The Citizens’ Budget is Here!

Posted by on Nov 23 2010 | Citizens' Budget, Economics, Economy, Government Largess, PPC

Before I go into my spiel of how hugely important this project is, let me give you some important links. First, here is the direct link to the full Citizens’ Budget file. Secondly, here is the Fiscal Policy Center webpage that you can give to others interested in our project. It will be updated later with PDF’s of each individual section and an executive summary. Now onto why this project is so important for Colorado…

Nearly every Colorado citizen has been affected by the downturn in the economy and its current slow recovery. Governments at all levels also have had to adjust. Just as the private sector is unlikely to see a big rebound in wages and salaries, or businesses find their coffers suddenly full of robust profits, our public servants face similar troubles ahead. Fiscal circumstances will be made worse in the coming years as the federal government expects to curtail its level of subsidies to the states. Colorado’s budgeters won’t be able to find any more accounting gimmicks. Programs cannot continue to expand. Is the only answer to raid family savings accounts and businesses’ incomes with new taxes and fees? If so, what will that do to the desirability of living and working in Colorado? Will we be able to provide an improved standard of living for Colorado’s residents? What do we do to keep appropriate government services at an adequate level?

The Independence Institute brought together a strong team of people who have the insights and the experience to suggest different ways of doing business. My thanks to the many writers and volunteers who made this report possible. They have provided citizens with many ideas and offered elected leaders solutions to difficult policy questions. Let me be clear. There is no easy answer to Colorado’s budget challenge. It will take political courage. People who care very deeply about the public storm ahead are willing to do the right thing, but must protect their defense of spending limits from retribution by powerful interests; therefore, they are understandably reluctant to be publicly associated with this ground-breaking and wide-reaching work.
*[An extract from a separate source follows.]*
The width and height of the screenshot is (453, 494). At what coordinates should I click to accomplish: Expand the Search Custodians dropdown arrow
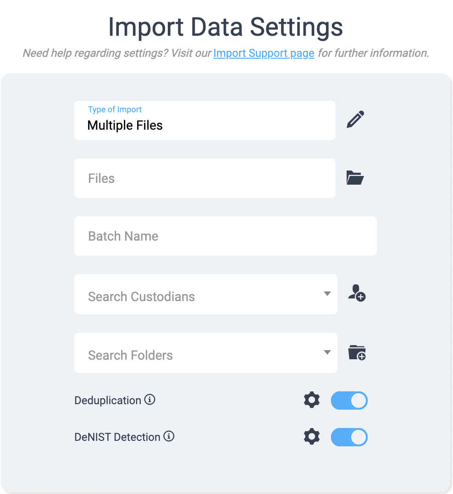327,294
Allow the content alone be the full measure of the credibility of the report. The ideas contained herein are worthy of discussion and stand as their own defense.

The General Assembly over the course of the next several years must make difficult decisions and will dramatically shape our state’s economy. Its debates will echo the important question about the nature of government that is being carried out in Washington, D.C. Will we as a People expect only those public goods that allow for a vibrant, growing private sector, or will we demand an ever-larger, more intrusive government on which we depend for our every need and decision?

Let us engage the debate.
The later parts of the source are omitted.